◆ **Your goal**
Render the lines as a numbered list with blank lines omitted, starting at the line containing "You are a computer-use" and ending with the line containing "pos(92,495)", both included. Do not include the pictures in your answer.
━━━ Provided records ━━━
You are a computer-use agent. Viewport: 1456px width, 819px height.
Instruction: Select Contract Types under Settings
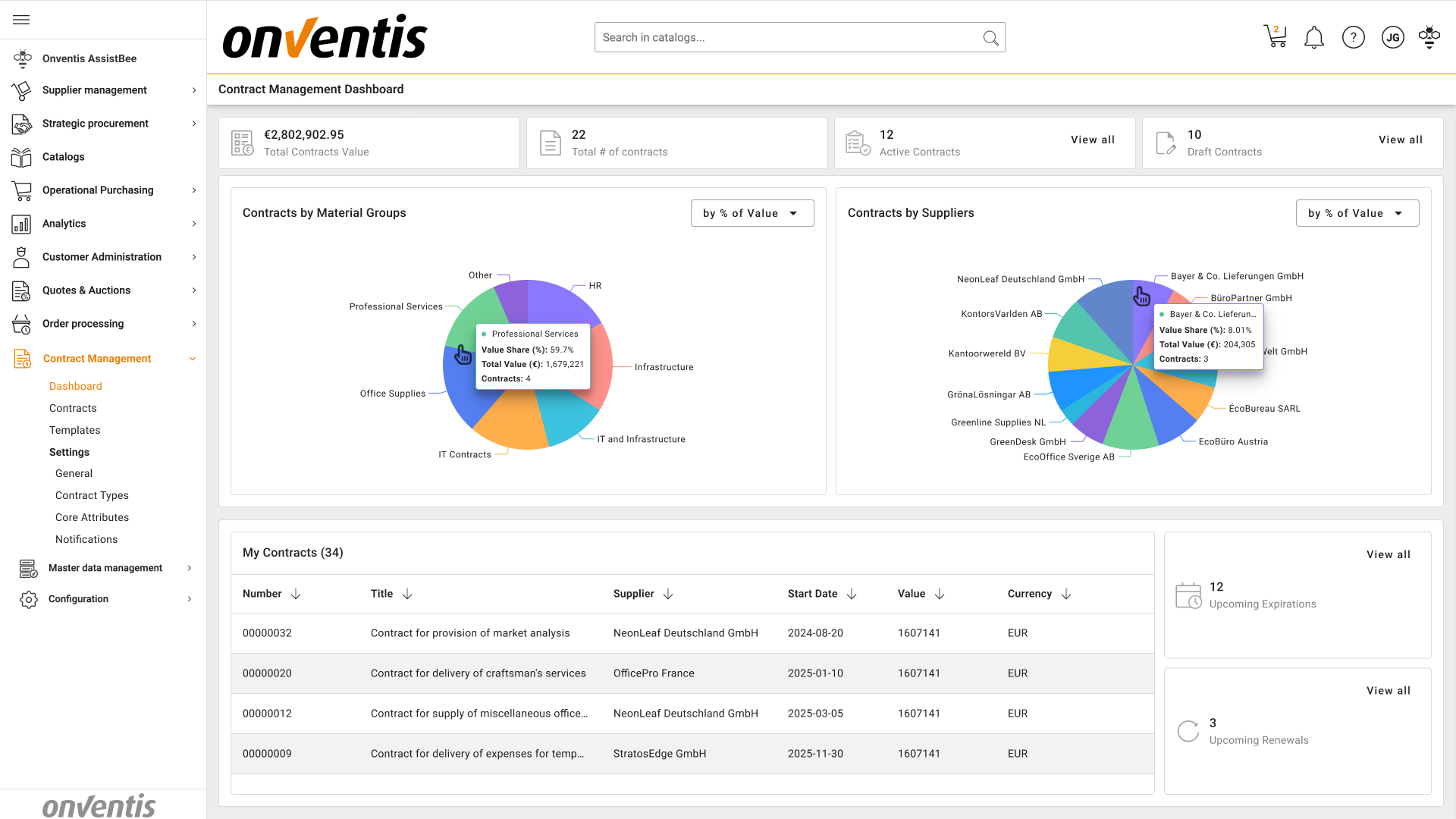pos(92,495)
━━━
━━━ Provided records ━━━
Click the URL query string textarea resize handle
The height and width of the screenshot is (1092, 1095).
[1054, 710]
━━━
◆ **Task output**
1. You are a computer-use agent. Viewport: 1456px width, 819px height.
2. Instruction: Select Contract Types under Settings
3. pos(92,495)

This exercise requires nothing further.